Su hija, afortunadamente, salió adelante y recuperó la salud.

Su padre cumplió la promesa, y al pasar los veinte años de la misma, cuando el reloj marcaba las doce de la noche del último día, encendió un cigarrillo y volvió a fumar hasta el fin de sus días... y quizá siga fumando porque no tengo noticia de que haya fallecido.

Otra historia sobre la puntualidad, y esta con final trágico, fue la decisión de un señor que habitaba en una ciudad de la provincia de Málaga. Un revés le privó de gran parte de sus bienes. Pensando en su mujer e hijos se hizo un seguro de vida. En las condiciones de la póliza figuraba un apartado o artículo en el que se advertía que no se indemnizaría a los herederos legales del tomador del seguro hasta pasado un año de la firma.

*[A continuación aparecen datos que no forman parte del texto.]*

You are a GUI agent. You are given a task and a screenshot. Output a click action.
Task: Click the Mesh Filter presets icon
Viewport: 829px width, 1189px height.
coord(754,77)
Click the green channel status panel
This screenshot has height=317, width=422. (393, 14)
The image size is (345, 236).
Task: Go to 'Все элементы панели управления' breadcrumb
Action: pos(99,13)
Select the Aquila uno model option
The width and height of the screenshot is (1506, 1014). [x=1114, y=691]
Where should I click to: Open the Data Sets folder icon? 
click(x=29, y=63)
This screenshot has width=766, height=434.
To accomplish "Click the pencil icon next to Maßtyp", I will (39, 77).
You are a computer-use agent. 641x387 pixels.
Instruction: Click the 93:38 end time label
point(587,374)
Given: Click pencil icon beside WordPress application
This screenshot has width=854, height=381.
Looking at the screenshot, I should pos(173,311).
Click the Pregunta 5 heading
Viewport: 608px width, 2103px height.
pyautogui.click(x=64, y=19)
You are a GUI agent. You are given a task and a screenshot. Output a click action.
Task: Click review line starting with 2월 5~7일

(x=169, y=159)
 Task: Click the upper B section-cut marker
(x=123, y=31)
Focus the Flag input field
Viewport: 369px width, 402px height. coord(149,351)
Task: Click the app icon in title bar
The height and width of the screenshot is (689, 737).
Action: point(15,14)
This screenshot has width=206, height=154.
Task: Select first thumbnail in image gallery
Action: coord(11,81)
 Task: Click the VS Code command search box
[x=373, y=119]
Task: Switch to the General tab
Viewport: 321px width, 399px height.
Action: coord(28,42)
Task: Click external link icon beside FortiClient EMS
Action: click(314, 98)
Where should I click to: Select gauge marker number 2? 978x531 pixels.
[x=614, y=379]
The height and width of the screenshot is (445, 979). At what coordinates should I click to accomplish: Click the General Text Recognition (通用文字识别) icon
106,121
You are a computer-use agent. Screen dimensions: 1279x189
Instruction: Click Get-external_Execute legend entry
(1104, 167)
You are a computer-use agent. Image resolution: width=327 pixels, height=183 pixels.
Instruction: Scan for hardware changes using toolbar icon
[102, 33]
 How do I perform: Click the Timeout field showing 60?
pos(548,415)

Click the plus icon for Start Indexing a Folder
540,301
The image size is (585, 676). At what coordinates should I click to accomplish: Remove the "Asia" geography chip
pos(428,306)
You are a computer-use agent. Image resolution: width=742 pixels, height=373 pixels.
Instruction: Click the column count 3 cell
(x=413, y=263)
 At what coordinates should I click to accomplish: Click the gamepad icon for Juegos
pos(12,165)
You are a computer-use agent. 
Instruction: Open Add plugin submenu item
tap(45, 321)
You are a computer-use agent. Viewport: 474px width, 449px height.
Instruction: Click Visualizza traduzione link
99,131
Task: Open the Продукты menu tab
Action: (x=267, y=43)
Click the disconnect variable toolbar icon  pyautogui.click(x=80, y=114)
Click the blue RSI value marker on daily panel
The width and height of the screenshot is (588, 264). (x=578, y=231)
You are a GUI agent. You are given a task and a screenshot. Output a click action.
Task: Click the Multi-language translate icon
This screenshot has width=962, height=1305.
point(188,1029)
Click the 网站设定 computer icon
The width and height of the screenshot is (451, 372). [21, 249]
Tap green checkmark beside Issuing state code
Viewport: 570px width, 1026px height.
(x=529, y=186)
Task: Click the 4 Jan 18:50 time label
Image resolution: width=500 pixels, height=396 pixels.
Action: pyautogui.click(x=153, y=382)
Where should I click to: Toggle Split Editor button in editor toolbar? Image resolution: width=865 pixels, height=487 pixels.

Cuando se cumplió el año se suicidó. Su viuda e hijo cobraron la cantidad estipulada. Parece ser que ninguno de ellos tuvo conocimiento del caso. Solamente lo sabía un amigo que no pensó nunca que iba a tomar la fatal decisión.

<h2>Ha prescrito</h2>

Coincidíamos en una cafetería de la Alameda de Colón, a donde íbamos a media mañana casi todos los días el director de Radio Nacional en Málaga, José Luis Navas, fallecido hace unos meses, con dos abogados que tenían su bufete en esa zona. Entonces, los juzgados estaban en el edificio construido para tal fin el la esquina de la calle Tomás Heredia con la avenida Manuel Agustín Heredia. Los juzgados después se ubicaron en el edificio del Hotel Miramar y finalmente en el nuevo Palacio de Justicia que, como los anteriores, se ha quedado pequeño.

De aquellas minitertulias que duraban 20 minutos más o menos, recuerdo el comentario de uno de los dos letrados al salir a colación la hipotética reclamación de un país de la América de habla española al reino de España del oro que nuestros conquistadores trajeron a la corona española.

Muy serio sentenció: «El delito ya ha prescrito».